Copy out all the records, word for word.

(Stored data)
= Beginning of Section =

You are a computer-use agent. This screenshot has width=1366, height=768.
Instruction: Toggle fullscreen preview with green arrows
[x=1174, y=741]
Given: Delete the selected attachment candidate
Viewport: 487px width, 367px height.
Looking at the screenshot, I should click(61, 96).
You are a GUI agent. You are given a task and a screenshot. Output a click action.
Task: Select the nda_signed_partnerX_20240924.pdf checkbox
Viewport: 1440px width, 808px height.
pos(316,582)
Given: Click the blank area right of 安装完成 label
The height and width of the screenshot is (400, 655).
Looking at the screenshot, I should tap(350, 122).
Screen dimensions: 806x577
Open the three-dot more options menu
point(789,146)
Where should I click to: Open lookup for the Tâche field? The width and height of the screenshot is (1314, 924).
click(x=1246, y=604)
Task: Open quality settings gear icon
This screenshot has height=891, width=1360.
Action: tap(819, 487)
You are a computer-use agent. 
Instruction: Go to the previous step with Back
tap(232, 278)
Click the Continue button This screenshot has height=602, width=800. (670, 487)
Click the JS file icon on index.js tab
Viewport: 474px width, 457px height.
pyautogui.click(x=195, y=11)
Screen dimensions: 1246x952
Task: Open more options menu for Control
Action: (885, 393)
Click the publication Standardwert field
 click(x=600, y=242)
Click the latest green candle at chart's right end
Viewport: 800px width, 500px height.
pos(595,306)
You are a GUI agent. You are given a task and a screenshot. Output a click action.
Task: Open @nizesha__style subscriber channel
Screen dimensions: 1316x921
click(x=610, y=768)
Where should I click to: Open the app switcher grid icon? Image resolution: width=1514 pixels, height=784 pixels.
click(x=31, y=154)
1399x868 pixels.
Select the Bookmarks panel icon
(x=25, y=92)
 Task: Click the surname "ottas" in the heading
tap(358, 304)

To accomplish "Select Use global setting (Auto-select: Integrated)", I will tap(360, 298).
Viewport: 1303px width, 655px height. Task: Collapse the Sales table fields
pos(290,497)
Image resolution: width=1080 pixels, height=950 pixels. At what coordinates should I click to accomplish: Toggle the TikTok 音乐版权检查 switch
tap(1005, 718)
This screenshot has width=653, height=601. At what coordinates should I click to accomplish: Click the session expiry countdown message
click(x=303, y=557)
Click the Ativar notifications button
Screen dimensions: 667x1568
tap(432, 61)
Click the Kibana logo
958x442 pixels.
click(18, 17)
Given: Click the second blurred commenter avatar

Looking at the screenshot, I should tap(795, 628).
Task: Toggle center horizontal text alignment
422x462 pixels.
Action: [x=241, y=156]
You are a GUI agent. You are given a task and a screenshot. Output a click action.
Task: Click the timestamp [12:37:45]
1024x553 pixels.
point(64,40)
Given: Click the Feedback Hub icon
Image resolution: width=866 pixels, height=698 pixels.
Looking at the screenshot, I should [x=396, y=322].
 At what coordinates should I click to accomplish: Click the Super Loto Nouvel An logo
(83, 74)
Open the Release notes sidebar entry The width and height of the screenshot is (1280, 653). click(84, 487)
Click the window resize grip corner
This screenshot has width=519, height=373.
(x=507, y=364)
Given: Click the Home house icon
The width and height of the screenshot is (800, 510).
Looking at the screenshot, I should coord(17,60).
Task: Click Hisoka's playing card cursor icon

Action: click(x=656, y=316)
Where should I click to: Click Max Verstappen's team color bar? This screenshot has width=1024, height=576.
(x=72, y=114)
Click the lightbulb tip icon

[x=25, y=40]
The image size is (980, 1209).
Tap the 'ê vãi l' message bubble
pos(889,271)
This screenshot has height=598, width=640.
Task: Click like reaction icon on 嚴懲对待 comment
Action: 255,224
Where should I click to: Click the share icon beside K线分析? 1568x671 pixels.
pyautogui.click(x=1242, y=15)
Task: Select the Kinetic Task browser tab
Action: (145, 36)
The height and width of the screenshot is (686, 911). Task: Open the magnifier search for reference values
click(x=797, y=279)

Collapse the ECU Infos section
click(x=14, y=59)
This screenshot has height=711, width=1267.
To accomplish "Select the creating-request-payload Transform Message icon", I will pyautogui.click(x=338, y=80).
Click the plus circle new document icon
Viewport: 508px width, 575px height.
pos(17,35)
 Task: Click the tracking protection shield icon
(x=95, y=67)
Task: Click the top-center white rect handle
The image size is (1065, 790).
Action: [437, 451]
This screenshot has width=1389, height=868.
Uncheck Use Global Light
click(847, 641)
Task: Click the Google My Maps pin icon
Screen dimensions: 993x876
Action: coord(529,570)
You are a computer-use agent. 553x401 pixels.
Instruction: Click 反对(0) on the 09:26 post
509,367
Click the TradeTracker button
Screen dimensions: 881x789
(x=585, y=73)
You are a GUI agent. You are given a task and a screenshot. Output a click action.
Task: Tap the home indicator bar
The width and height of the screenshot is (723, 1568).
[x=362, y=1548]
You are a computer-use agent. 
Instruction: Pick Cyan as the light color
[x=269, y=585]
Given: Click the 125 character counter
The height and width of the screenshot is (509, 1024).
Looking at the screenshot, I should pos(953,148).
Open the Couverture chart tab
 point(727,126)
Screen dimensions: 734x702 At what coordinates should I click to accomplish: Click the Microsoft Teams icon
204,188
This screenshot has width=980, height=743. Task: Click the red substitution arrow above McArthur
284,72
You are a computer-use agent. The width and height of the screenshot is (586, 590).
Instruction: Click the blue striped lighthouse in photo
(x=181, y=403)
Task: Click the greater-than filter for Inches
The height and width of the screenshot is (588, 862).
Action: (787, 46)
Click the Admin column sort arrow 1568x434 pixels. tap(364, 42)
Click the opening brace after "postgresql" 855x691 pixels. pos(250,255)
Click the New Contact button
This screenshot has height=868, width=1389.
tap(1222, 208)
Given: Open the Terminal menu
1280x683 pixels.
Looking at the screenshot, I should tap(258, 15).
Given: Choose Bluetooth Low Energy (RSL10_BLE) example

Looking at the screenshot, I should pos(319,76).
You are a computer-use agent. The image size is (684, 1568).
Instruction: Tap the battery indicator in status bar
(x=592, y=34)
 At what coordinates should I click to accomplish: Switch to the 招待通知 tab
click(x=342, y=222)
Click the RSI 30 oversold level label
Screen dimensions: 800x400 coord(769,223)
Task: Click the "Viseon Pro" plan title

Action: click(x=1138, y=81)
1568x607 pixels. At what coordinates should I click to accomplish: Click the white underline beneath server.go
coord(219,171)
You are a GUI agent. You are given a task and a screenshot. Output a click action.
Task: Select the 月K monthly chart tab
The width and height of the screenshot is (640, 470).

= End of Section =

TASK ANSWER:
You are a computer-use agent. This screenshot has width=1366, height=768.
Instruction: Toggle fullscreen preview with green arrows
[x=1174, y=741]
Given: Delete the selected attachment candidate
Viewport: 487px width, 367px height.
Looking at the screenshot, I should click(61, 96).
You are a GUI agent. You are given a task and a screenshot. Output a click action.
Task: Select the nda_signed_partnerX_20240924.pdf checkbox
Viewport: 1440px width, 808px height.
pos(316,582)
Given: Click the blank area right of 安装完成 label
The height and width of the screenshot is (400, 655).
Looking at the screenshot, I should tap(350, 122).
Screen dimensions: 806x577
Open the three-dot more options menu
point(789,146)
Where should I click to: Open lookup for the Tâche field? The width and height of the screenshot is (1314, 924).
click(x=1246, y=604)
Task: Open quality settings gear icon
This screenshot has height=891, width=1360.
Action: tap(819, 487)
You are a computer-use agent. 
Instruction: Go to the previous step with Back
tap(232, 278)
Click the Continue button This screenshot has height=602, width=800. (670, 487)
Click the JS file icon on index.js tab
Viewport: 474px width, 457px height.
pyautogui.click(x=195, y=11)
Screen dimensions: 1246x952
Task: Open more options menu for Control
Action: (885, 393)
Click the publication Standardwert field
 click(x=600, y=242)
Click the latest green candle at chart's right end
Viewport: 800px width, 500px height.
pos(595,306)
You are a GUI agent. You are given a task and a screenshot. Output a click action.
Task: Open @nizesha__style subscriber channel
Screen dimensions: 1316x921
click(x=610, y=768)
Where should I click to: Open the app switcher grid icon? Image resolution: width=1514 pixels, height=784 pixels.
click(x=31, y=154)
1399x868 pixels.
Select the Bookmarks panel icon
(x=25, y=92)
 Task: Click the surname "ottas" in the heading
tap(358, 304)

To accomplish "Select Use global setting (Auto-select: Integrated)", I will tap(360, 298).
Viewport: 1303px width, 655px height. Task: Collapse the Sales table fields
pos(290,497)
Image resolution: width=1080 pixels, height=950 pixels. At what coordinates should I click to accomplish: Toggle the TikTok 音乐版权检查 switch
tap(1005, 718)
This screenshot has width=653, height=601. At what coordinates should I click to accomplish: Click the session expiry countdown message
click(x=303, y=557)
Click the Ativar notifications button
Screen dimensions: 667x1568
tap(432, 61)
Click the Kibana logo
958x442 pixels.
click(18, 17)
Given: Click the second blurred commenter avatar

Looking at the screenshot, I should tap(795, 628).
Task: Toggle center horizontal text alignment
422x462 pixels.
Action: [x=241, y=156]
You are a GUI agent. You are given a task and a screenshot. Output a click action.
Task: Click the timestamp [12:37:45]
1024x553 pixels.
point(64,40)
Given: Click the Feedback Hub icon
Image resolution: width=866 pixels, height=698 pixels.
Looking at the screenshot, I should [x=396, y=322].
 At what coordinates should I click to accomplish: Click the Super Loto Nouvel An logo
(83, 74)
Open the Release notes sidebar entry The width and height of the screenshot is (1280, 653). click(84, 487)
Click the window resize grip corner
This screenshot has width=519, height=373.
(x=507, y=364)
Given: Click the Home house icon
The width and height of the screenshot is (800, 510).
Looking at the screenshot, I should coord(17,60).
Task: Click Hisoka's playing card cursor icon

Action: click(x=656, y=316)
Where should I click to: Click Max Verstappen's team color bar? This screenshot has width=1024, height=576.
(x=72, y=114)
Click the lightbulb tip icon

[x=25, y=40]
The image size is (980, 1209).
Tap the 'ê vãi l' message bubble
pos(889,271)
This screenshot has height=598, width=640.
Task: Click like reaction icon on 嚴懲对待 comment
Action: 255,224
Where should I click to: Click the share icon beside K线分析? 1568x671 pixels.
pyautogui.click(x=1242, y=15)
Task: Select the Kinetic Task browser tab
Action: (145, 36)
The height and width of the screenshot is (686, 911). Task: Open the magnifier search for reference values
click(x=797, y=279)

Collapse the ECU Infos section
click(x=14, y=59)
This screenshot has height=711, width=1267.
To accomplish "Select the creating-request-payload Transform Message icon", I will pyautogui.click(x=338, y=80).
Click the plus circle new document icon
Viewport: 508px width, 575px height.
pos(17,35)
 Task: Click the tracking protection shield icon
(x=95, y=67)
Task: Click the top-center white rect handle
The image size is (1065, 790).
Action: [437, 451]
This screenshot has width=1389, height=868.
Uncheck Use Global Light
click(847, 641)
Task: Click the Google My Maps pin icon
Screen dimensions: 993x876
Action: coord(529,570)
You are a computer-use agent. 553x401 pixels.
Instruction: Click 反对(0) on the 09:26 post
509,367
Click the TradeTracker button
Screen dimensions: 881x789
(x=585, y=73)
You are a GUI agent. You are given a task and a screenshot. Output a click action.
Task: Tap the home indicator bar
The width and height of the screenshot is (723, 1568).
[x=362, y=1548]
You are a computer-use agent. 
Instruction: Pick Cyan as the light color
[x=269, y=585]
Given: Click the 125 character counter
The height and width of the screenshot is (509, 1024).
Looking at the screenshot, I should pos(953,148).
Open the Couverture chart tab
 point(727,126)
Screen dimensions: 734x702 At what coordinates should I click to accomplish: Click the Microsoft Teams icon
204,188
This screenshot has width=980, height=743. Task: Click the red substitution arrow above McArthur
284,72
You are a computer-use agent. The width and height of the screenshot is (586, 590).
Instruction: Click the blue striped lighthouse in photo
(x=181, y=403)
Task: Click the greater-than filter for Inches
The height and width of the screenshot is (588, 862).
Action: (787, 46)
Click the Admin column sort arrow 1568x434 pixels. tap(364, 42)
Click the opening brace after "postgresql" 855x691 pixels. pos(250,255)
Click the New Contact button
This screenshot has height=868, width=1389.
tap(1222, 208)
Given: Open the Terminal menu
1280x683 pixels.
Looking at the screenshot, I should tap(258, 15).
Given: Choose Bluetooth Low Energy (RSL10_BLE) example

Looking at the screenshot, I should pos(319,76).
You are a computer-use agent. The image size is (684, 1568).
Instruction: Tap the battery indicator in status bar
(x=592, y=34)
 At what coordinates should I click to accomplish: Switch to the 招待通知 tab
click(x=342, y=222)
Click the RSI 30 oversold level label
Screen dimensions: 800x400 coord(769,223)
Task: Click the "Viseon Pro" plan title

Action: click(x=1138, y=81)
1568x607 pixels. At what coordinates should I click to accomplish: Click the white underline beneath server.go
coord(219,171)
You are a GUI agent. You are given a task and a screenshot. Output a click action.
Task: Select the 月K monthly chart tab
The width and height of the screenshot is (640, 470).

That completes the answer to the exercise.